1936 : COMPLEMENT DE LA LDH A LA DECLARATION DES DROITS DE L’HOMME

LE COMPLÉMENT À LA DÉCLARATION DES DROITS DE L’HOMME ÉLABORÉ PAR LA LDH EN 1936Texte mal connu, voire oublié, l’additif aux déclarations françaises des droits de l’Homme de 1789 et 1793 élaboré par la LDH à son congrès de Dijon de juillet 1936, est un texte qui, s’il n’a pas connu de traduction institutionnelle immédiate, a joué, dix ans plus tard, aux lendemains de la Seconde guerre mondiale, un rôle important dans les nouvelles définitions des droits de l’Homme en France comme à l’échelle mondiale. Ce complément, préparé en 1936 par une commission de la LDH dont le rapporteur était René Georges-Étienne, membre de son Comité central, précise pour la première fois explicitement que les droits s’appliquaient « sans distinction de sexe, de race, de nation, de religion ou d’opinion ». Il évoque le « droit de l’enfant », le « droit de la femme » et le « droit à la culture ». Entre autres points nouveaux, il évoque la liberté de la presse par rapport aux « puissances d’argent » ; sur la propriété, il précise qu’elle ” n’est un droit que lorsqu’elle ne porte aucun préjudice à l’intérêt commun ” et il met en cause la colonisation. Dans le domaine économique et social, il élargit les droits de l’Homme aux domaines du travail et de la protection sociale. Et, au niveau international, il préconise l’organisation d’une garantie des droits pour les citoyens de chaque État et d’une juridiction dont les décisions seraient obligatoires pour les États.

En octobre 1945, lorsqu’on prépara les institutions de la Quatrième république, une commission présidée par André Philip, membre de la LDH, puis par le futur président du conseil Guy Mollet, rédigea un premier projet, précédé d’une nouvelle déclaration des droits de l’Homme.
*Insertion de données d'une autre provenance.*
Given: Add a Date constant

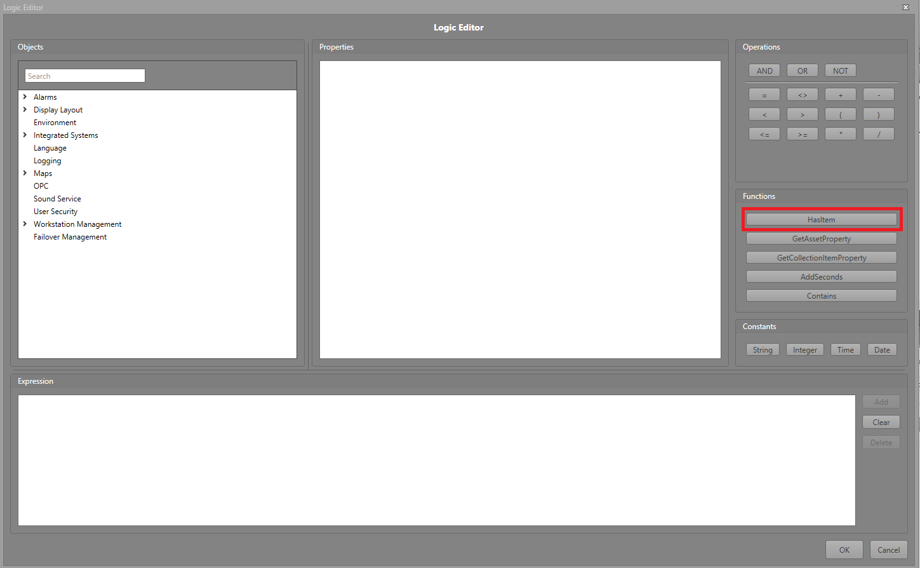Looking at the screenshot, I should coord(882,350).
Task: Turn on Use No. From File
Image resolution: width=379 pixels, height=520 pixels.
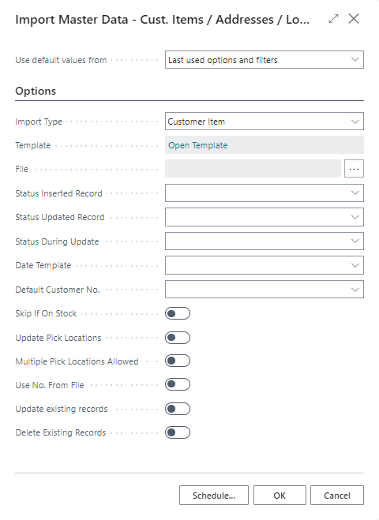Action: click(178, 385)
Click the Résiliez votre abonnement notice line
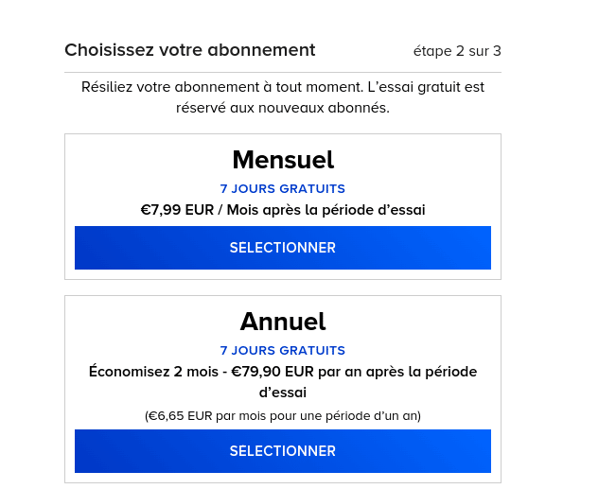Viewport: 616px width, 489px height. [x=283, y=87]

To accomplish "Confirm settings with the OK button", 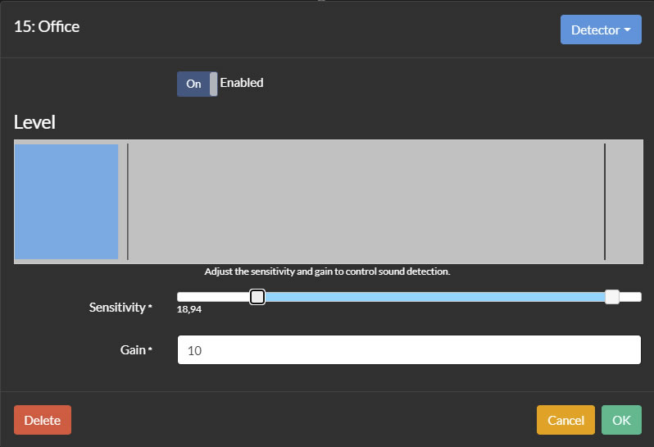I will 621,420.
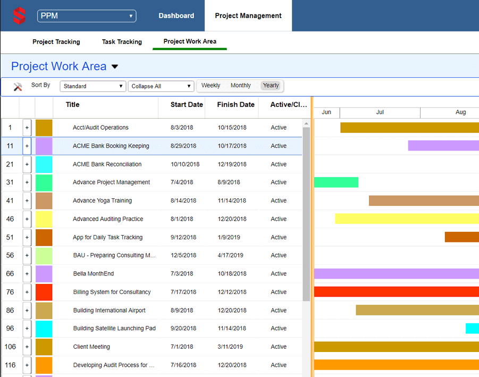Open the Standard sort by dropdown
Viewport: 479px width, 377px height.
click(x=93, y=86)
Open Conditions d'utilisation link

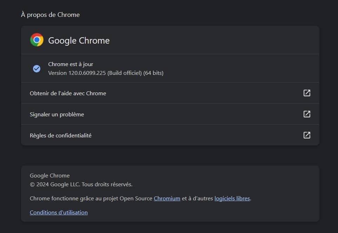coord(59,212)
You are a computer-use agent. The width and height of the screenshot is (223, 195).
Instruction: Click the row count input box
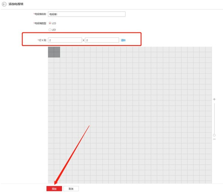click(65, 40)
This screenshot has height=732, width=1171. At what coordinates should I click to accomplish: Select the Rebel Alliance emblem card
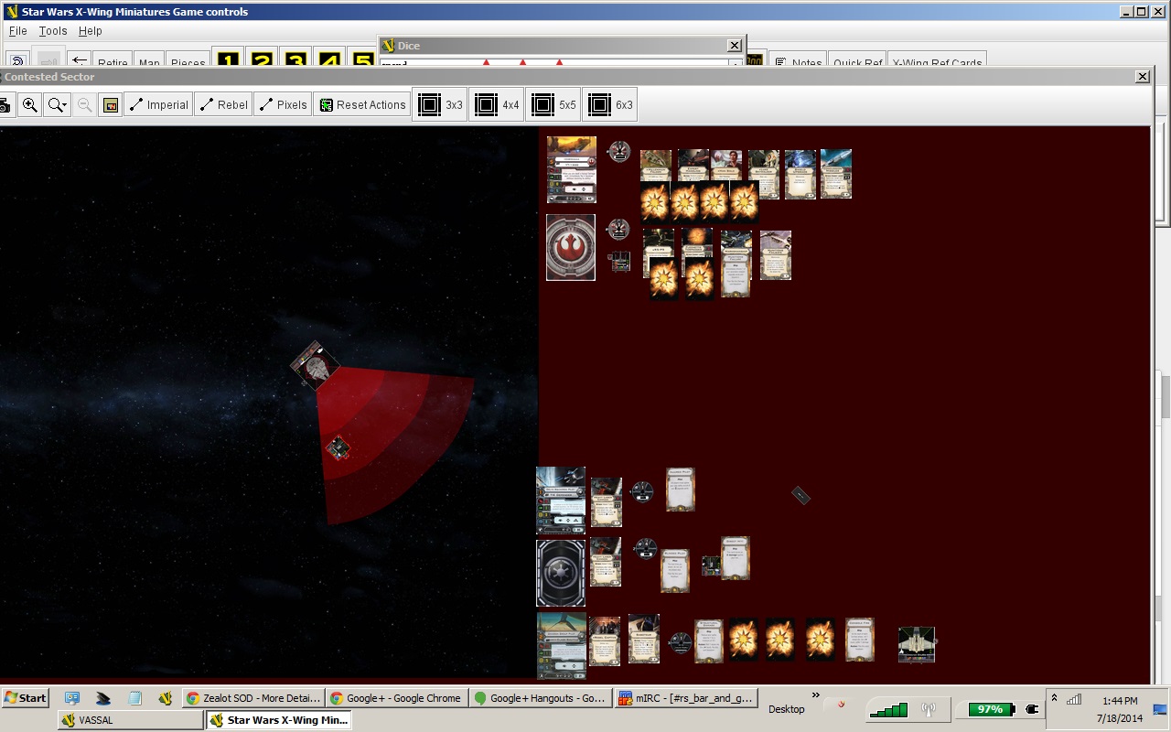point(571,248)
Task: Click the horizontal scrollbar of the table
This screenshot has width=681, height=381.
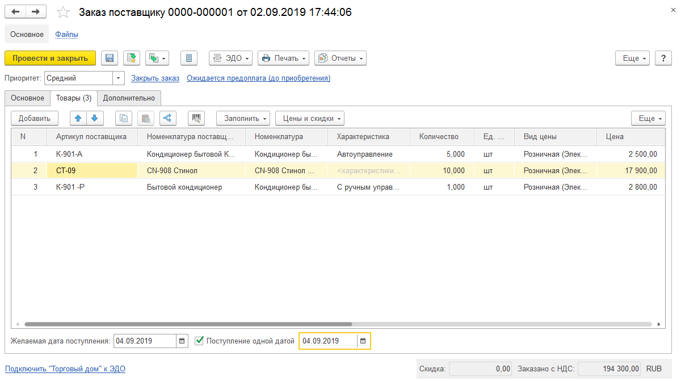Action: click(x=338, y=324)
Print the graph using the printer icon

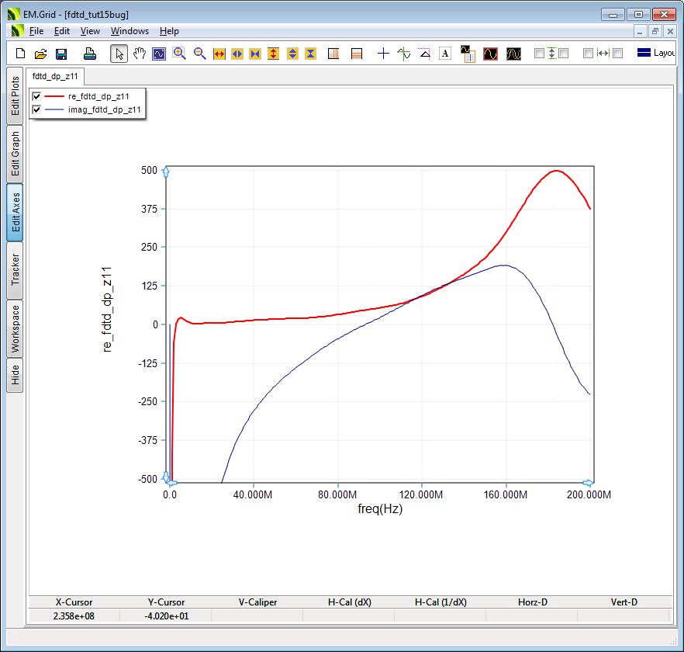pos(90,54)
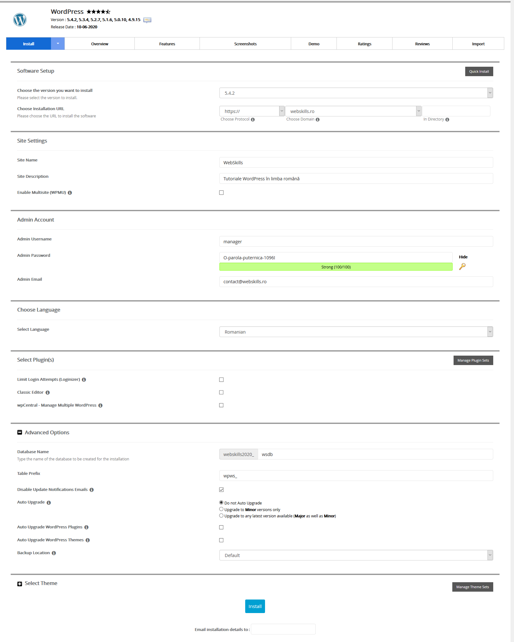Open the Select Language dropdown
This screenshot has width=514, height=642.
pos(356,332)
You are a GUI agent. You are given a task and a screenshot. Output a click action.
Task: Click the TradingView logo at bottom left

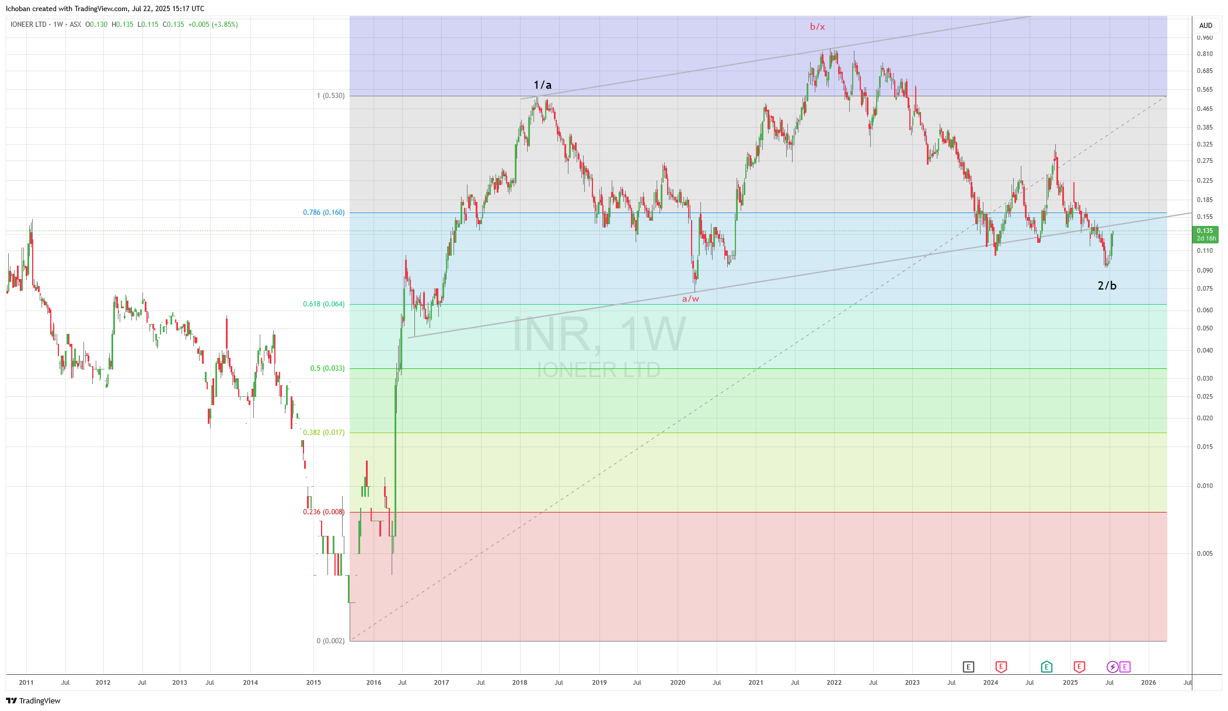pos(33,700)
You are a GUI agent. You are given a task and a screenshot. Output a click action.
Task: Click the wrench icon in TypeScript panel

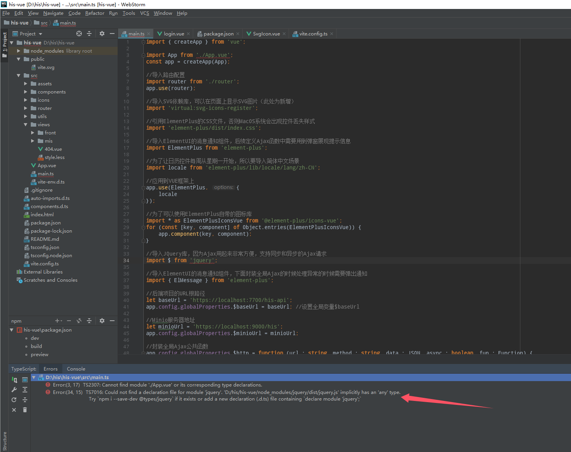(x=14, y=390)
Lors du débat à l’Assemblée constituante, le 8 mars 1946, ce dernier déclara, face à un contre-projet défendu par Edouard Herriot, également membre de la LDH, qui reprenait fidèlement le texte élaboré par la Ligue en 1936 : « Notre commission s’est largement inspirée du texte rédigé par la Ligue des droits de l’Homme en 1936. Elle a travaillé avec ce texte sous les yeux ».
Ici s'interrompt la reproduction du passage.